> [Aufgaben]
**1.** Prüfen Sie, ob die folgenden Aussagen mit der Urteilsbesprechung zum Sprachkurs übereinstimmen. Antworten Sie jeweils mit Ja oder Nein und zitieren Sie die entscheidenden Worte wörtlich.
(a) Das besprochene Urteil wurde vom Arbeitsgericht Düsseldorf gefällt.
(b) Für die Anerkennung als Arbeitnehmerweiterbildung reicht es aus, dass die Sprachkenntnis als Schlüsselqualifikation gilt.
(c) Das Urteil ist in „Arbeitsrechtliche Entscheidungen“ des Jahres 2010 veröffentlicht.
**2.** Führen Sie die Urteilsbesprechung zum Russisch-Sprachkurs im Anschluss an ihren letzten Satz weiter.

> [Textauszug]
↓
Arbeitnehmerweiterbildung, Sprachkurs

Urteilsbesprechung zum Urteil des Arbeitsgerichts Düsseldorf vom 29.09.2009 – 10 Ca 4462/09, veröffentlicht in Arbeitsrechtliche Entscheidungen 2010, S. 11.

Ein Sprachkurs für Russisch ist als Arbeitnehmerweiterbildung im Sinne des § 1 Abs. 3 AWbG anzuerkennen, wenn ein hinreichender Bezug zur beruflichen Tätigkeit vorliegt und eine Kontinuität in der Verwendung der vermittelten Sprache in der beruflichen Tätigkeit gegeben ist. Dagegen genügt es nicht, wenn die Kenntnis der vermittelten Sprache als sogenannte Schlüsselqualifikation angesehen wird.
↑
> [Gespeicherte Daten]
↓
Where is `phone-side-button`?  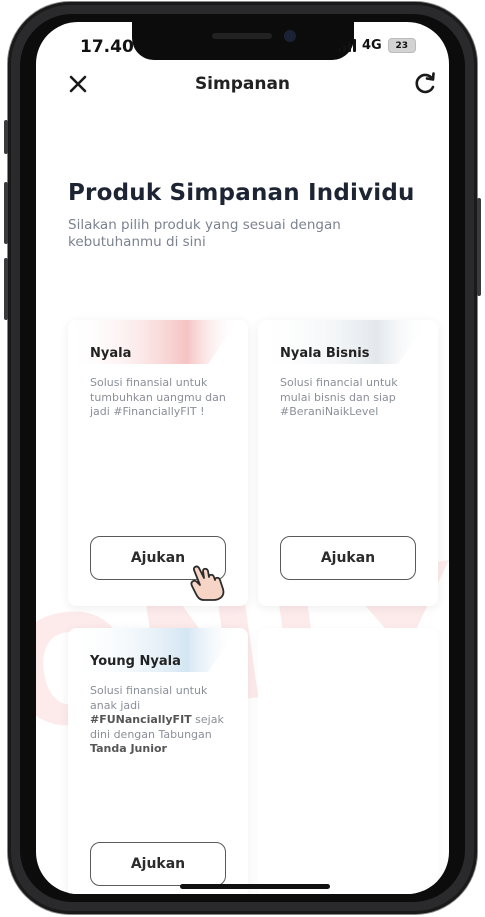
↑
> [Lösungen]
**1.**
(a) Ja: „Urteil des Arbeitsgerichts Düsseldorf vom 29.09.2009“
(b) Nein: „Dagegen genügt es nicht, wenn die Kenntnis der vermittelten Sprache als sogenannte Schlüsselqualifikation angesehen wird.“
(c) Ja: „veröffentlicht in Arbeitsrechtliche Entscheidungen 2010, S. 11“

**2.**
Ein Russischsprachkurs ist als Arbeitnehmerweiterbildung anzuerkennen, wenn ein hinreichender Bezug zur beruflichen Tätigkeit vorliegt und eine Kontinuität in der Verwendung der Sprache in der beruflichen Tätigkeit gegeben ist.

A. Materielle Voraussetzungen

Nach § 1 Abs. 3 des nordrheinwestfälischen Arbeitnehmerweiterbildungsgesetzes soll die berufliche Arbeitnehmerweiterbildung die berufsbezogene Handlungskompetenz der Beschäftigten und deren berufliche Mobilität sichern. Hierbei sind auch Bildungsinhalte eingeschlossen, die sich nicht unmittelbar auf die ausgeübte berufliche Tätigkeit beziehen. Die vermittelten Sprachkenntnisse müssen für den ausgeübten Beruf einen objektiv nachvollziehbaren oder fördernden Bezug ausweisen (Urteil Bundesarbeitsgericht vom 21.10.1997 - 9 AZR 510/1996).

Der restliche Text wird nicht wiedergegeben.